Current Issue - September/October - Vol 20 Issue 6


  1. 2017;20;E841-E848Factors Associated with Successful Responses to Transforaminal Balloon Adhesiolysis for Chronic Lumbar Foraminal Stenosis: Retrospective Study
    Retrospective Study
    Doo Hwan Kim, MD, Seong-Sik Cho, MD, Yeon-Jin Moon, MD, Koo Kwon, MD, Kunhee Lee, MD, Jeong-Gil Leem, MD, PhD, Jin-Woo Shin, MD, PhD, Ji Hyun Park, MD, and Seong-Soo Choi, MD, PhD.

BACKGROUND: Recently, transforaminal balloon adhesiolysis was introduced to manage patients with chronic radicular pain occurring with or without low back pain.
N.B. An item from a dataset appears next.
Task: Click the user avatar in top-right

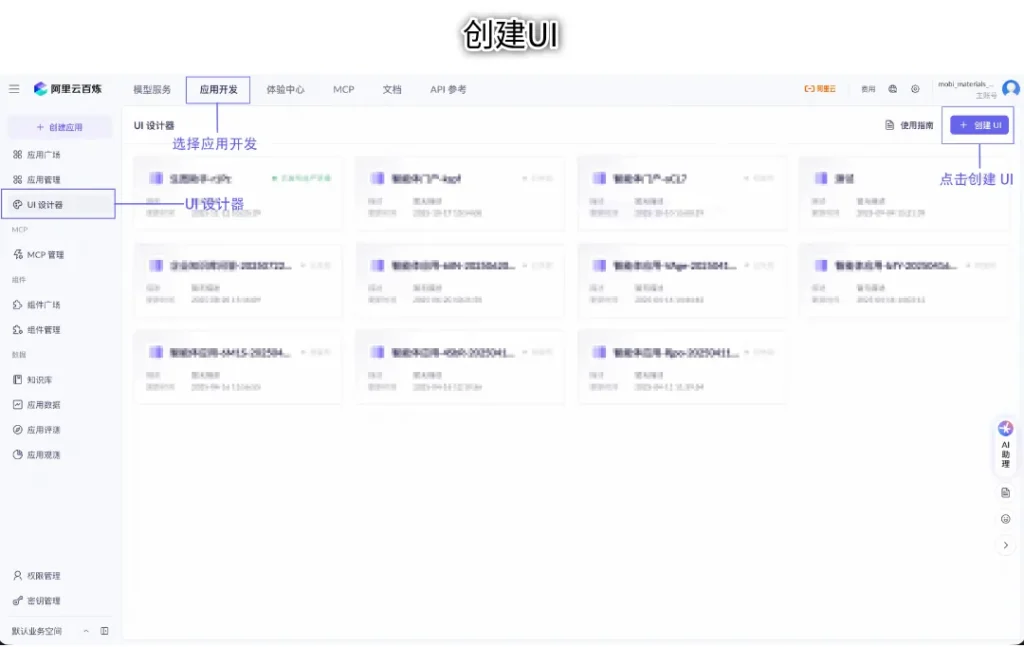Action: 1011,89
However, the factors associated with successful responses to transforaminal balloon adhesiolysis are not known.

OBJECTIVE: To evaluate the factors associated with successful responses to transforaminal balloon adhesiolysis for chronic lumbar spinal stenosis.

STUDY DESIGN: This is a retrospective observational study.

SETTING: A single pain clinic of tertiary medical center in Seoul, Republic of Korea.

METHODS: From January 2013 to December 2014, a retrospective review of 199 patients with chronic lumbar foraminal stenosis, who were scheduled for transforaminal balloon adhesiolysis, was performed. Patients were considered successful responders if they showed either of the following: 1) a decrease of more than 50% on the numerical rating scale or 2) a decrease of more than 30% on the numerical rating scale and improved functional status 3 months after transforaminal balloon adhesiolysis. Logistic regression analysis was performed to determine the factors associated with successful responses to this surgical procedure.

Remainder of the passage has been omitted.